# Dokumenttext:
* * * * * * *

Rückzug vom Co-Vorsitz: Streit in Berliner AfD-Fraktion eskaliert weiter

Es geht um Geld, Macht und die Zukunft der Fraktion: Nach dem Rückzug von Kristin Brinker verhärten sich die Fronten.

Vier Wochen nach ersten Berichten über eine drohende Spaltung der AfD-Fraktion im Abgeordnetenhaus eskaliert der Streit weiter. Jüngster Beleg: Der Rücktritt von Haushalts- und Finanzexpertin Kristin Brinker vom Posten der stellvertretenden Fraktionschefin.

Die zuletzt zur Gegenspielerin des Fraktionsvorsitzenden Georg Pazderski avancierte Brinker fasste den Entschluss am Dienstagabend im Anschluss an eine turbulent verlaufene Fraktionssitzung. Sie begründete den Schritt mit den „von mir seit langem kritisierte Finanzgebaren als auch dem menschenverachtenden Umgang mit Mitarbeitern der Fraktion“.

* * * * * * *

# Schriftliche Aufgaben:
[1] Womit begründete Kristin Brinker laut dem Dokumenttext ihren Rücktritt vom Posten der stellvertretenden Fraktionschefin? Antworte in ein bis drei Sätzen.
[2] Wann fasste Kristin Brinker laut dem Dokumenttext den Entschluss zum Rücktritt?

* * * * * * *

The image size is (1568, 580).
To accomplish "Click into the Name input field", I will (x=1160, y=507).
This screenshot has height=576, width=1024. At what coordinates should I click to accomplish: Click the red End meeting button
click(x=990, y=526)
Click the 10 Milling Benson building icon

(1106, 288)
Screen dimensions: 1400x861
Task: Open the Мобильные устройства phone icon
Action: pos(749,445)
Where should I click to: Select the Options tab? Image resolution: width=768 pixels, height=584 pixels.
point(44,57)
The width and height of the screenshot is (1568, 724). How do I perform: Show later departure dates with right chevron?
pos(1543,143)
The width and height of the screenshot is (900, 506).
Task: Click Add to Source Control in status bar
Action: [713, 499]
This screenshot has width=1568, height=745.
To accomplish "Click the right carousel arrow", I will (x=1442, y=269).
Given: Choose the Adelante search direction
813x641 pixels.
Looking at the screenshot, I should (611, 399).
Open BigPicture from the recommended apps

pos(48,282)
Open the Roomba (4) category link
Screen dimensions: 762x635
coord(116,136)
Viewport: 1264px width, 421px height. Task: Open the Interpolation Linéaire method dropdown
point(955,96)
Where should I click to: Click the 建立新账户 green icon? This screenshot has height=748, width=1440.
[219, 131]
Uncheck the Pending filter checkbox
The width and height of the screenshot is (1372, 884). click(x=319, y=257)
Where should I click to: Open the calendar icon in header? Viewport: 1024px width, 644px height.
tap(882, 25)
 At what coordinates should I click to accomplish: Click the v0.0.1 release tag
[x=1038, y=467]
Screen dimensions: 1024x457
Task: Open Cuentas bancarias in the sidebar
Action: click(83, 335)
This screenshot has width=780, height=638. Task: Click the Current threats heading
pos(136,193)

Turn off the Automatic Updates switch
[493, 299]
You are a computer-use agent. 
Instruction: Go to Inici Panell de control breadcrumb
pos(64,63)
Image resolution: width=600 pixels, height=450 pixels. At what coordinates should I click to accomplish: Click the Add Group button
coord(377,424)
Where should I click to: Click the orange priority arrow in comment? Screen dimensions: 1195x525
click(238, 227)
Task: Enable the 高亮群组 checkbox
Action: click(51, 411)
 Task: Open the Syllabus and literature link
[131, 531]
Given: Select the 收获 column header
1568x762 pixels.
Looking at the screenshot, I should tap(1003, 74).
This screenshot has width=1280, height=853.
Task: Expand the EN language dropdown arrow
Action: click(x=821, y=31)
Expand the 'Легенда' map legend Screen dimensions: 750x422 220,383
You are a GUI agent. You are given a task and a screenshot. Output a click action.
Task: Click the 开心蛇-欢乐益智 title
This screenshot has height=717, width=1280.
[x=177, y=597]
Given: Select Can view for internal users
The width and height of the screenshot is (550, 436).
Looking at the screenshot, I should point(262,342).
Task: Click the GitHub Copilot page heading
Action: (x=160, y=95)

* * * * * * *

# Ergebnisse:
[1] Brinker begründete ihren Rücktritt mit dem Finanzgebaren der Fraktion, das sie seit Langem kritisiert habe. Außerdem nannte sie den menschenverachtenden Umgang mit Mitarbeitern der Fraktion.

[2] Am Dienstagabend im Anschluss an eine turbulent verlaufene Fraktionssitzung.